Originally published at The Epoch Times

George Gilder recently sat down with Senior Editor of the Epoch Times, Jan Jekielek, to discuss Israel’s incredible contributions to the world. You can read more about this topic in the new edition of Gilder’s “The Israel Test.”

Full Transcript

Jan Jekielek: George Gilder, such a pleasure to have you back on American Thought Leaders.

George Gilder: Great to be back.

Mr. Jekielek: George, we’ve been hearing a lot about Israel in the context of the war in Gaza. You’ve written a book, “The Israel Test: How Israel’s Genius Enriches and Challenges the World,” that talks about the important contributions of Israel, not just to the region, but to the whole world. Please tell us about those contributions.

Mr. Gilder: Sure. Our whole tech economy really is heavily based in Israel. It’s amazing. NVIDIA is our three trillion dollar corporation and created the key technology that made possible the transformation of graphics processors, processing pixels into these artificial intelligence leviathans with trillions of pixels. The first of the parameters is the networking tools supplied by a company called Mellanox that they purchased in Israel, which included a company called EZchip that I wrote about in the first edition of the Israel test. I actually featured the people of EZchip. It was Mellanox that endowed NVIDIA and Google.

Google Maps are greatly enriched by an Israeli company called Waze. Intel is our greatest chip company and it’s almost an Israeli company. Intel’s profits for its first five or six years were almost all in non-volatile memories invented by Dov Froman in Israel. The last stream of their microprocessors were invented in Israel, and they really endowed our cell phones with their capabilities, moving them towards supercomputers in our pockets.

All this stuff has its roots and branches in Israel; the research, the institutes, and a wafer fabrication process for chips. The IBM team that won the chess championship that first showed artificial intelligence in chess was Israeli. Our economy is heavily dependent on Israel. There is an illusion that really irritates me that somehow Israel is a dependent of the U.S. or some kind of abusive child.

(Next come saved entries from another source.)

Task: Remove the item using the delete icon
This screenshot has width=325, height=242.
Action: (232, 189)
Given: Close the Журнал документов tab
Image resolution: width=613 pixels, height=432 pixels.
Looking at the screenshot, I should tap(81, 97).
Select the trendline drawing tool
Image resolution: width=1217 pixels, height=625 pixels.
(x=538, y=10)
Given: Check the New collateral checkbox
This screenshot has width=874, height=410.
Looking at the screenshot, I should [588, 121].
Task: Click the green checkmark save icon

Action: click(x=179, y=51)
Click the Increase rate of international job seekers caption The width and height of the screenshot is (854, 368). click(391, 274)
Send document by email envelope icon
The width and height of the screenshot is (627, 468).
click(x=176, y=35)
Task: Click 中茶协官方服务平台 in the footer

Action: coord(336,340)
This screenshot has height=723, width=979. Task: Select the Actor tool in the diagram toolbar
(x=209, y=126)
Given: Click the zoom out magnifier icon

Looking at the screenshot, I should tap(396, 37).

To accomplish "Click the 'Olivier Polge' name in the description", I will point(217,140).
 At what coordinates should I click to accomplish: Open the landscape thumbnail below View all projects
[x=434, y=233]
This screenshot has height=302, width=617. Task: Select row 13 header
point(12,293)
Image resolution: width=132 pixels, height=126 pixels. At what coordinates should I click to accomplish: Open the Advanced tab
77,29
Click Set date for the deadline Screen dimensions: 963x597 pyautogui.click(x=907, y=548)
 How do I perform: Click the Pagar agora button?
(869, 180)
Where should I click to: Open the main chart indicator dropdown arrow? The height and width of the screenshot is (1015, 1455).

But Israel really gives us far more than they take, and this is the capitalist principle. Israel is more relentlessly capitalist than the United States, because today, it has to be. They learned their lesson in 1985 when they almost went broke as socialist Israel. Inflation rates were close to 1,000 percent, but led by Netanyahu they turned Israel around and made it into a startup nation. Silicon Valley has 8,000 Israeli workers in key jobs, let alone all the workers in Israel that are connected to American companies.

It’s an amazing phenomenon that a tiny country occupying 4 percent of Middle Eastern territory gets charged with being too big and imperialistic and the occupiers of Palestine in the 1850s. There were only 200,000 to 300,000 Arabs in the Israel territory. Their average lifespan was a little over 30 years. Israel was transformed by the Jews.

There was a transformation with the water galore that was supplied with the desalination and the drip irrigation. It started with the 538 wells that were drilled in a massive effort. Bridges and waterworks that were all launched in Israel that made it a magnet for Arabs around the region and resulted in a massive migration of Arabs. It enabled them to take part in the suddenly blooming desert phantasmagoria that the Jews’ imagination and vision and creativity fostered. That’s The Israel Test.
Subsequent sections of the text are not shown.